Si chiama Clément Le Guern (Loïc Corbery) il professore di filosofia che, insieme alla parrucchiera Jennifer (Émilie Dequenne), è protagonista di questa pellicola. Clément è un giovane studioso di filosofia, costretto dalle circostanze a lasciare per un anno l’insegnamento in un liceo parigino, per essere trasferito in un istituto superiore di Arras, la città di Robespierre, ricca e ben tenuta, ma piattamente provinciale e chiusa alla cultura come i suoi abitanti. Jennifer, che è nata lì, è una giovane e vivace coiffeuse, madre di un ragazzino di cui si occupa da sola: cerca, come può, di conciliare il suo lavoro, con la passione irrinunciabile per il karaoke, e con la sua presenza in casa, accanto al figlio. L’aspirazione immediata di lui è quella di tornare a Parigi, che ora raggiunge solo nel weekend, per non perdere i contatti con gli amici intellettuali. Tenterà, al suo rientro definitivo, la carriera universitaria: articoli, saggi e pubblicazioni sono lì a testimoniarne i meriti di studioso. Lei sogna romanticamente di incontrare il grande amore, l’uomo che, facendole dimenticare il passato che l’ha delusa, desideri progettare con lei il resto della vita. Jennifer e Clément si incontrano nel salone da parrucchiere dove lei lavora. I due giovani si piacciono, si rivedono, cominciano a frequentarsi e si amano appassionatamente. Sarà la volta buona per Jennifer? Di sicuro, non lo è per Clément, troppo parigino, razionalista e abituato all’analisi delle emozioni più che ai sogni, per comprendere gli entusiasmi ingenui di lei, nonostante la sincerità del proprio sentimento che è fatto di tenerezza oltre che di desiderio. L’asimmetria della storia amorosa non nasce dunque dalla minore o maggiore intensità dell’amore nei due, ma dall’illusione, frequente e diffusa, che il vero amore possa superare anche le differenze culturali più profonde, il che è possibile, in questo caso, solo mascherandosi, travestendosi, diventando altro da sé. Le maschere su cui insistono molti primi piani della regia, verso la fine del film assumono dunque il significato del camuffamento necessario, ma sempre più insopportabile, per portare avanti una storia senza futuro. Riprendere la propria vita, tagliando ancora una volta col passato, diventerà per Jennifer l’mperativo categorico per ritrovare se stessa.

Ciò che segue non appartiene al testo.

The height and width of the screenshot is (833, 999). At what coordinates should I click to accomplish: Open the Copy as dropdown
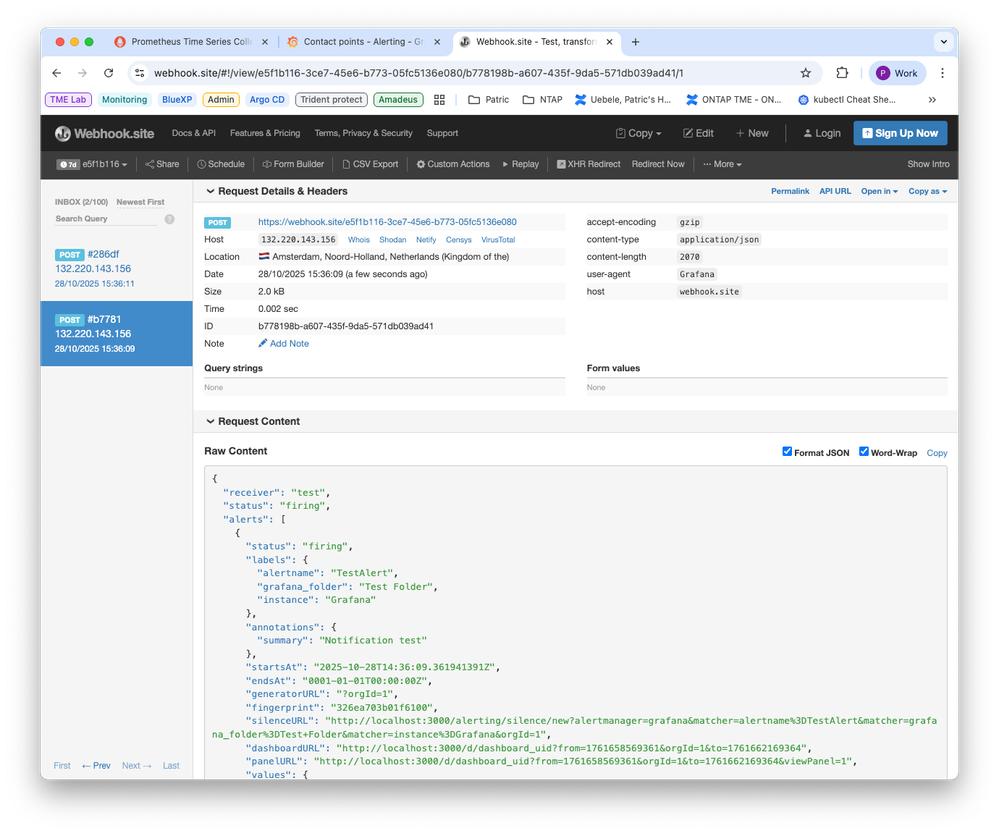coord(927,191)
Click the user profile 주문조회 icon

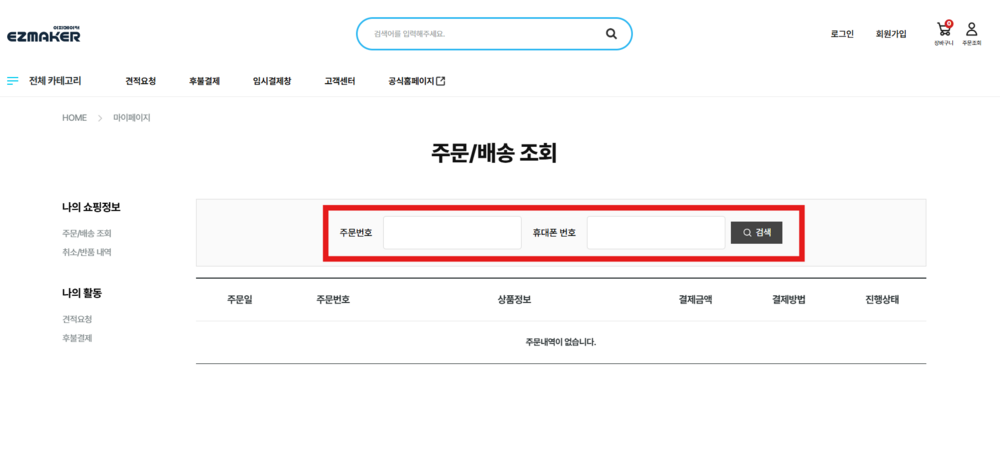click(971, 31)
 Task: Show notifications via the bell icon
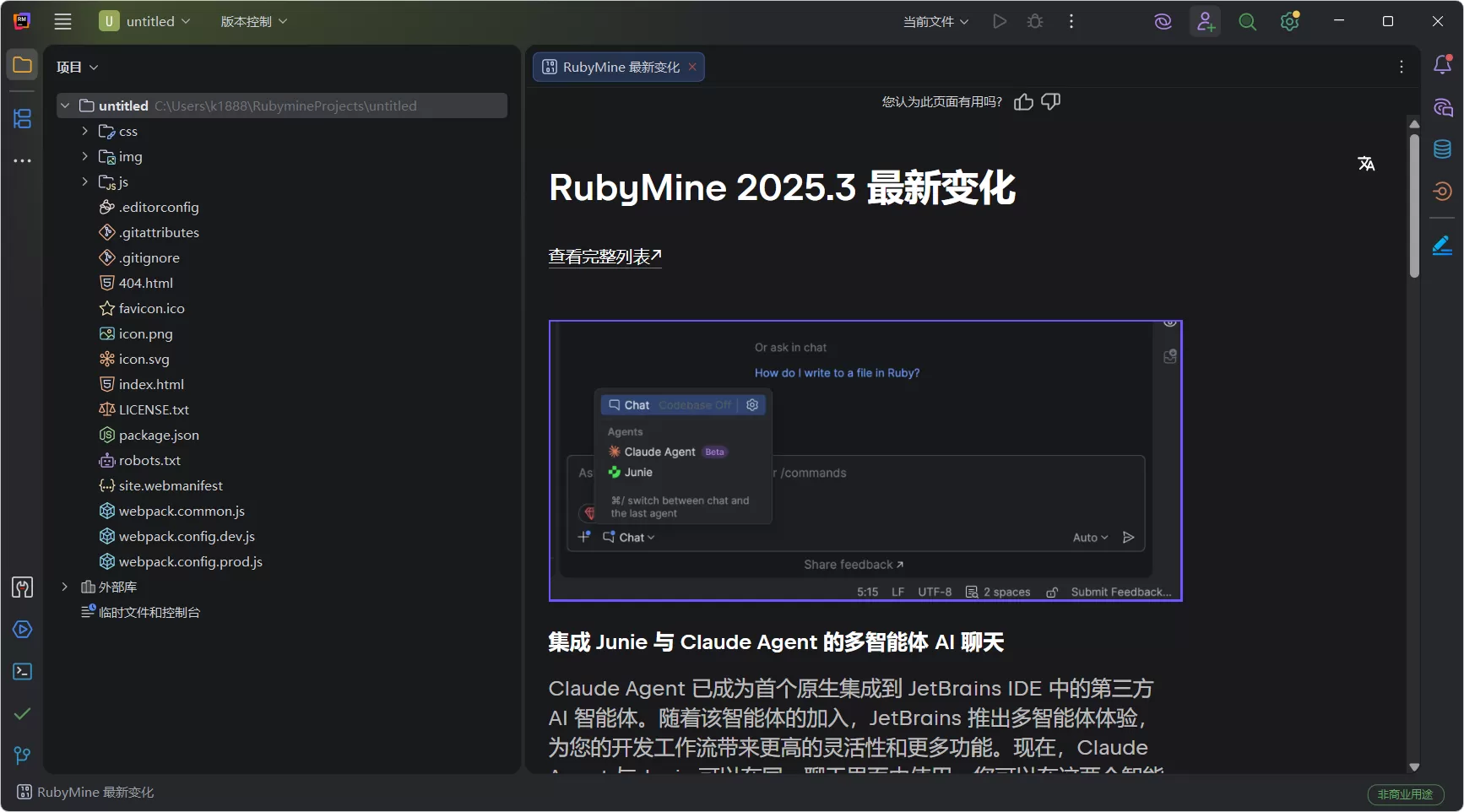coord(1443,64)
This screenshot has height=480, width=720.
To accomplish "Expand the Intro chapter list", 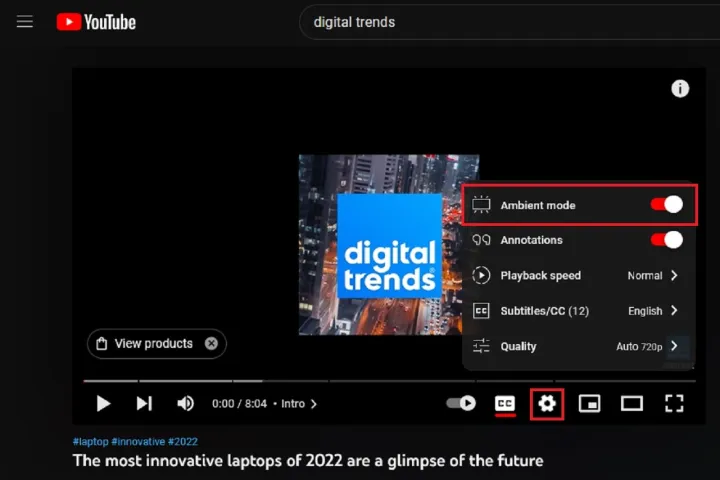I will 299,404.
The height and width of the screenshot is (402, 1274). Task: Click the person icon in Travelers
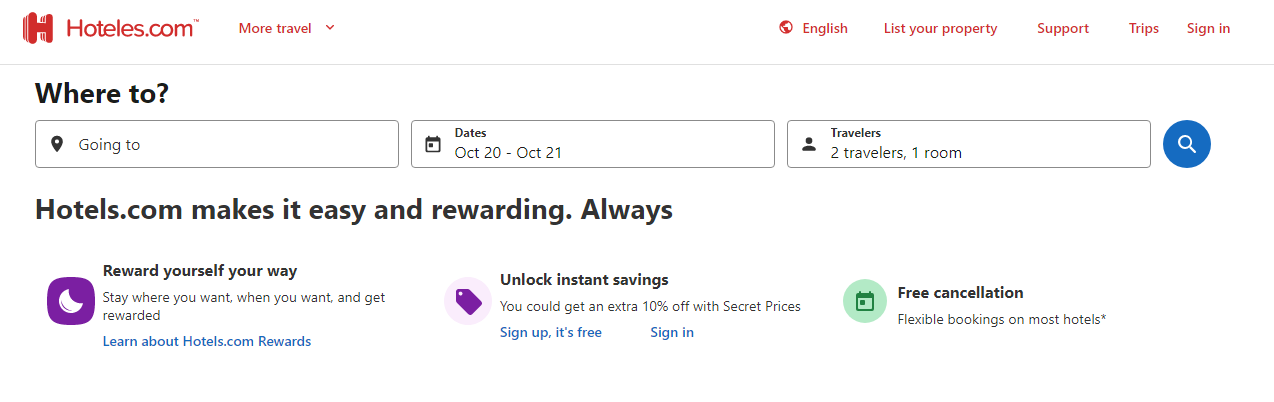809,144
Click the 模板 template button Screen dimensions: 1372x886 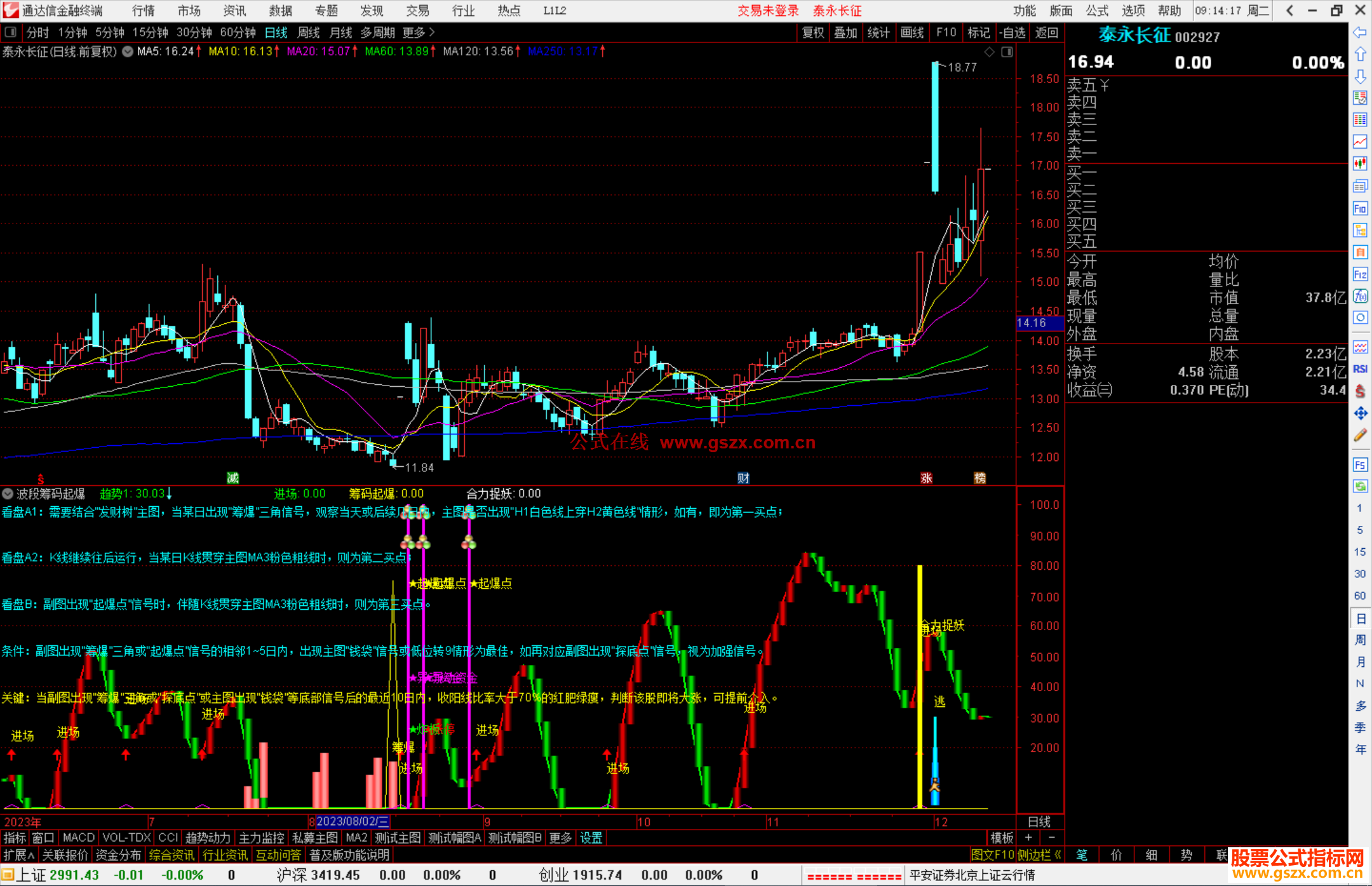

Il regista sviluppa questi temi, calandoli nei personaggi credibili e reali di Clément e Jennifer, che lungi dal diventare esemplificazioni dei concetti che esprimono, vivono e si muovono nella concretezza della vita quotidiana, cosicché si fanno seguire con partecipazione dolorosa. Questo dimostra che il film, che è triste e non semplice, è stato costruito molto bene e che possiede una solida sceneggiatura. Eccellenti gli attori.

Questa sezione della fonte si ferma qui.